Tarefas a realizar ->
a - No texto sobre a universidade indígena, reescreva o trecho que começa com as palavras "Em 2021, o colombiano" e termina com "o povo Tikuna.", trocando "voluntário" por "colaborador".
b - Segundo o texto sobre a universidade indígena, em que ano o colombiano José Antonio Pérez Manrique surgiu na região de Jutaí?
c - Dê sequência ao texto sobre a universidade indígena a partir do ponto em que ele para.

Nem todos concordam sobre como as coisas têm sido conduzidas na região. Durante nossa passagem pelas aldeias ouvimos críticas e até resistência ao projeto de carbono e de como a ideia da universidade indígena foi utilizada para atropelar os processos. Quem é contra prefere não aparecer com medo de represálias.

Em uma das comunidades, um indígena se aproximou da nossa equipe e questionou: “é certo eles deixarem os colombianos entrarem em nossas terras sem nos falar nada?”.

Outra fonte relatou preocupação sobre situação irregular da universidade: “Os caciques já estavam comentando que seus filhos seriam doutores, muitas mães e pais também acreditam no projeto, sonhando com uma vida melhor para seus filhos. Mas eles [a universidade] não tinham nada, começaram a dar aulas sem nenhum critério”, contou outra pessoa que não quis se identificar.

·         Colombiano excluído do projeto diz que existia “acordo”

Em 2021, o colombiano José Antonio Pérez Manrique surgiu na região de Jutaí com o projeto da universidade indígena. Ele se apresenta como voluntário, assessor dos indígenas e coordenador-geral de uma organização denominada Guarda Indígena Ambiental Internacional da Amazônia, que,  segundo ele, é quem faz a gestão de universidades indígenas no Brasil, Colômbia e Peru, e que congrega o povo Tikuna.

Em Benjamin Constant, também na tríplice fronteira, existe o movimento para criação da Universidade Indígena Diferenciada do Alto Amazonas, que Manrique cita como sendo um dos projetos da sua organização. Mas, segundo o cacique Eli Tikuna, que coordena o projeto, o colombiano não tem nenhuma relação atual com a universidade, mas confirma que ele passou pela região e que a “experiência não foi boa”.

Material extraído ->
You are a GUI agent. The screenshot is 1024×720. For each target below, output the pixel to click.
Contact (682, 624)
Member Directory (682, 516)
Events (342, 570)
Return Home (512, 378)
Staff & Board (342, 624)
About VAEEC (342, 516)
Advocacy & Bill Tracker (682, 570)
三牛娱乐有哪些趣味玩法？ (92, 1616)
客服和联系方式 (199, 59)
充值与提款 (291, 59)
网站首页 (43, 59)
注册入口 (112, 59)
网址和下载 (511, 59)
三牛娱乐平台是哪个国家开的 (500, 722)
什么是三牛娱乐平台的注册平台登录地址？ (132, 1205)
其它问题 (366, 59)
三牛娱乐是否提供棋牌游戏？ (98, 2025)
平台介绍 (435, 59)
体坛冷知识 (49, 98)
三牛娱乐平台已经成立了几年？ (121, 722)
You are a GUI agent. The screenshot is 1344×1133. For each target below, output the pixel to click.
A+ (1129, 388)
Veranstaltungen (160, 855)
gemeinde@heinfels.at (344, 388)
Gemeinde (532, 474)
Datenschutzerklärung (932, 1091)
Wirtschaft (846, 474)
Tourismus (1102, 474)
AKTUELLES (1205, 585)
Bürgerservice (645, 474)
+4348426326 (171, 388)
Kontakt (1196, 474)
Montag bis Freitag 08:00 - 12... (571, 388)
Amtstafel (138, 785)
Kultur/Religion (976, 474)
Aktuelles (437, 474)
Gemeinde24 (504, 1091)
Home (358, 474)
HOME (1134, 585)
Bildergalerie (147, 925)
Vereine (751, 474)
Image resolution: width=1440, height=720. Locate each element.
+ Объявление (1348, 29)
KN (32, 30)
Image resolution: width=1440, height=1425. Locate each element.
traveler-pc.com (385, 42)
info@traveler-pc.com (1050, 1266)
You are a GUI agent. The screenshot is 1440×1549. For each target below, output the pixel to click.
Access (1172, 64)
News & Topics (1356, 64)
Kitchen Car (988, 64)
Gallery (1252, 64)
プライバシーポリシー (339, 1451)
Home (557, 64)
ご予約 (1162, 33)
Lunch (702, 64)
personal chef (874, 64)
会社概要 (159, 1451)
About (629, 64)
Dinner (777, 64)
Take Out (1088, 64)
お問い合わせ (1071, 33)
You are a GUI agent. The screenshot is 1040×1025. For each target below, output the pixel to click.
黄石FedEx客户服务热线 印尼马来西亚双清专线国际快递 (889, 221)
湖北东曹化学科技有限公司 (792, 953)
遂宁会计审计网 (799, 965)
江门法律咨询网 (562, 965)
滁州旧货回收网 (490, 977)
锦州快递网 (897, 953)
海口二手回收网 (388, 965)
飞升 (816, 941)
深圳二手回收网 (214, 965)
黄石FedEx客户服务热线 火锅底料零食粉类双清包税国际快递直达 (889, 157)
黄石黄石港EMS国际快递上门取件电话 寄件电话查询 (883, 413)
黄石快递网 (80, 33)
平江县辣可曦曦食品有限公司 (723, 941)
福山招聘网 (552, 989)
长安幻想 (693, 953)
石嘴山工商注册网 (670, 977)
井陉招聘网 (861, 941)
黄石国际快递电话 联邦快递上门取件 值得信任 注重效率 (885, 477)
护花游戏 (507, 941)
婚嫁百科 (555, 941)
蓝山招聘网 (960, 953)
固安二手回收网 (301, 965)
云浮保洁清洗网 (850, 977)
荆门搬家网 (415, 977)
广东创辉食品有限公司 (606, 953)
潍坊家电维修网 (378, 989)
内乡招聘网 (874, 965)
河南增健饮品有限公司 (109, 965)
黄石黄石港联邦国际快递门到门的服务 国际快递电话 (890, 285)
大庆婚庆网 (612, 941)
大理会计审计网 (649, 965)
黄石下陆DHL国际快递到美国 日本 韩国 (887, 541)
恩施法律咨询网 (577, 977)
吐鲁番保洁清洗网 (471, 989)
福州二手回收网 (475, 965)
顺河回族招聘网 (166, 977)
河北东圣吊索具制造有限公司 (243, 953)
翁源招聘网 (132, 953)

Respostas por tarefa ->
a -
Em 2021, o colombiano José Antonio Pérez Manrique surgiu na região de Jutaí com o projeto da universidade indígena. Ele se apresenta como colaborador, assessor dos indígenas e coordenador-geral de uma organização denominada Guarda Indígena Ambiental Internacional da Amazônia, que,  segundo ele, é quem faz a gestão de universidades indígenas no Brasil, Colômbia e Peru, e que congrega o povo Tikuna.

b - Em 2021.

c -
“Ele já passou por aqui na nossa região, trabalhou com a gente, só que eu particularmente não recomendo. Ele tinha essa ideia do projeto de carbono para financiar a universidade, mas não continuamos com ele”, contou sem querer dar mais detalhes.

À InfoAmazonia, Manrique disse que o modelo de ensino com financiamento de créditos de carbono permitiria aos indígenas implantarem seus planos de vida. A proposta inclui construções do que ele chama de “ecoaldeias” e uma série de promessas de melhorias para a vida das comunidades. E obrigatoriamente inclui um projeto de carbono.

“Nós fazemos assessoria para as comunidades criarem seus planos de vida baseado em nossa filosofia de proteção, conservação, restauração e defesa da floresta. Dentro do plano de vida nós criamos a universidade, e todo o projeto é financiado com créditos de carbono”, afirmou. Em 2022, o próprio Manrique ministrou aulas na universidade indígena.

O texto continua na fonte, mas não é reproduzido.